A la tardecita, cuando el sol aplacaba su castigo, nos íbamos a la laguna. Antes de meternos en el agua debíamos espantar las palometas. Removíamos el agua a pedradas desde la costa y de paso ahuyentábamos también algún yacaré que se movía perezoso hacia otro lugar donde pasar la noche. El agua estaba rica y el vértigo de ser mordidos ni nos preocupaba mientras estuviéramos en movimiento o en la balsa que no terminábamos de componer: las palometas son pirañas solitarias que muerden bravo a los animales. El resto del día lo pasábamos arriba del caballo, casi siempre acompañando a los peones en su trabajo: arrear ganado, cortar y acarrear dátiles para los chanchos, buscar sandías, pesar balas de tabaco... Un día arreamos de vuelta a casa a los gansos que habían escapado al otro lado de la laguna. Los sapos cururú son compañeros solemnes en todas las galerías correntinas y a la noche se atolondran debajo de las lamparitas a zamparse miles de insectos idiotizados por la luz.

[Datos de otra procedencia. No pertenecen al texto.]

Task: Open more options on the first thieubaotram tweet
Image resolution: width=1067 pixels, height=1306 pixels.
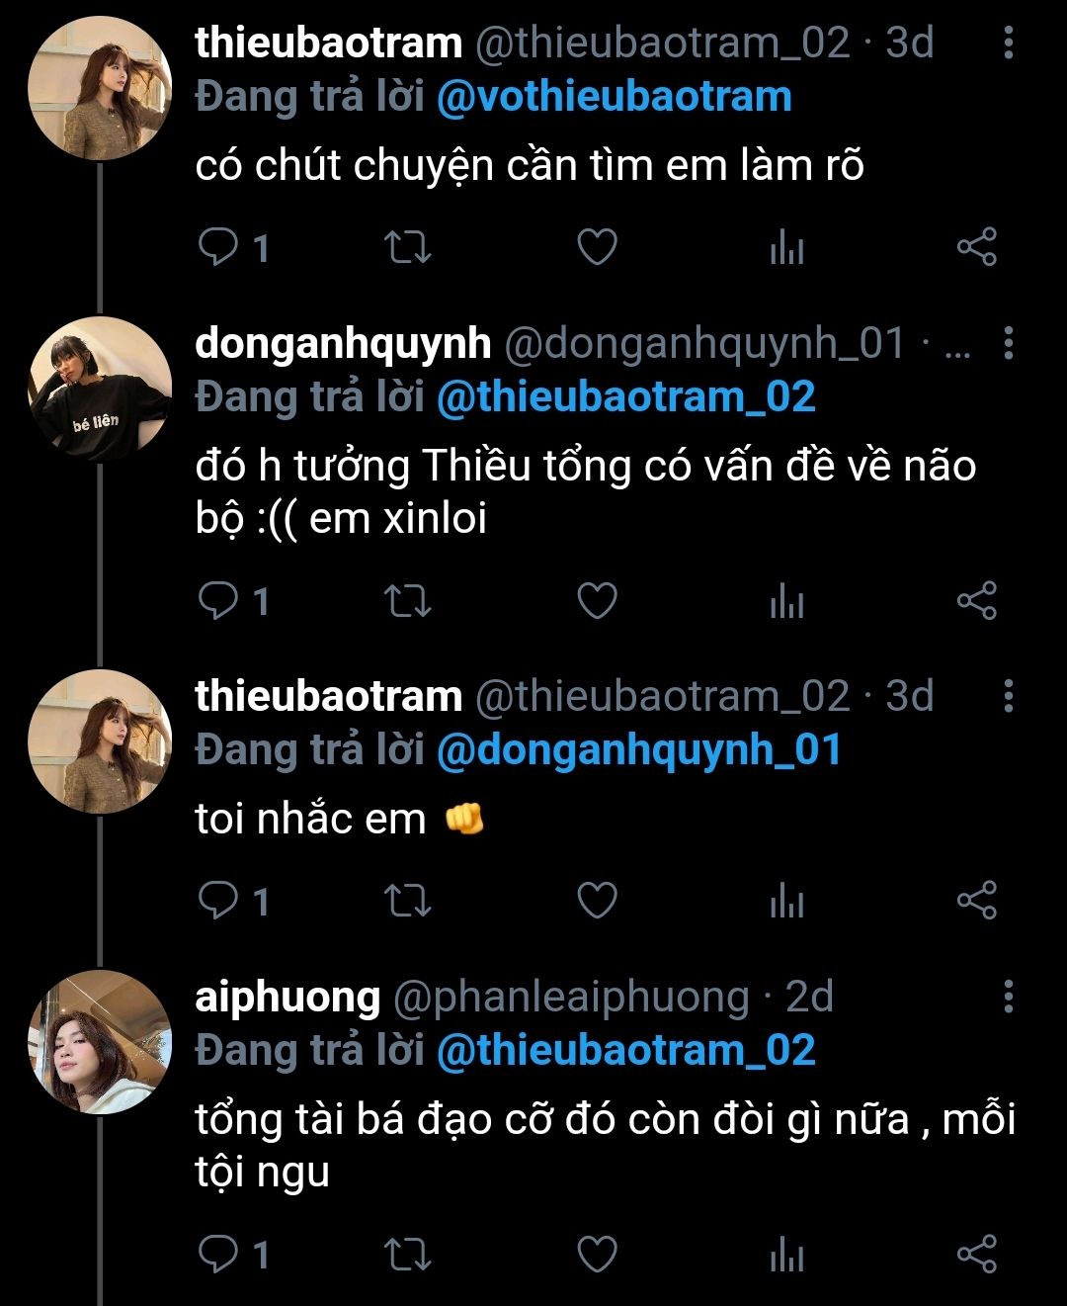Action: 1008,43
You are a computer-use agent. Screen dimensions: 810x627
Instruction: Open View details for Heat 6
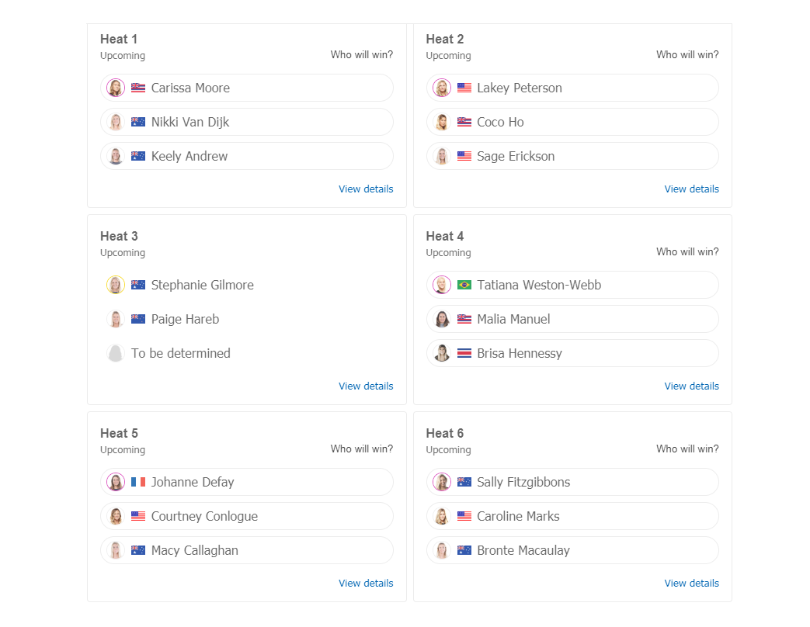(691, 583)
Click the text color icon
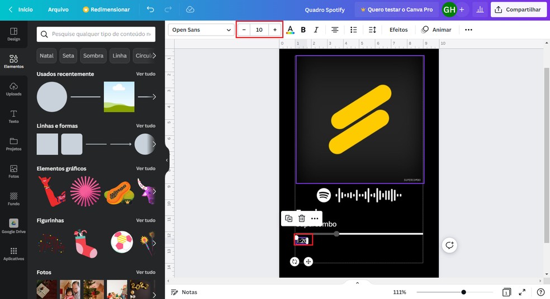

Ese verano hubo seca. El calor apretaba y bajaba el nivel de las lagunas. Cuando la situación se volvió crítica, María Luisa nos convocó a todos a rezar el rosario para pedir agua al Cielo. Nos sentamos en círculo a la sombra de un chivato: vinieron también los hijos de los peones y del servicio de la mayoría. En el cuarto misterio cayeron las primeras lágrimas pesadas en la arena picada de verdolagas. Subía el olor narcótico de la lluvia cuando nos refugiamos en la galería del diluvio que organizamos con avemarías. Entonces María Luisa empezó el quinto misterio.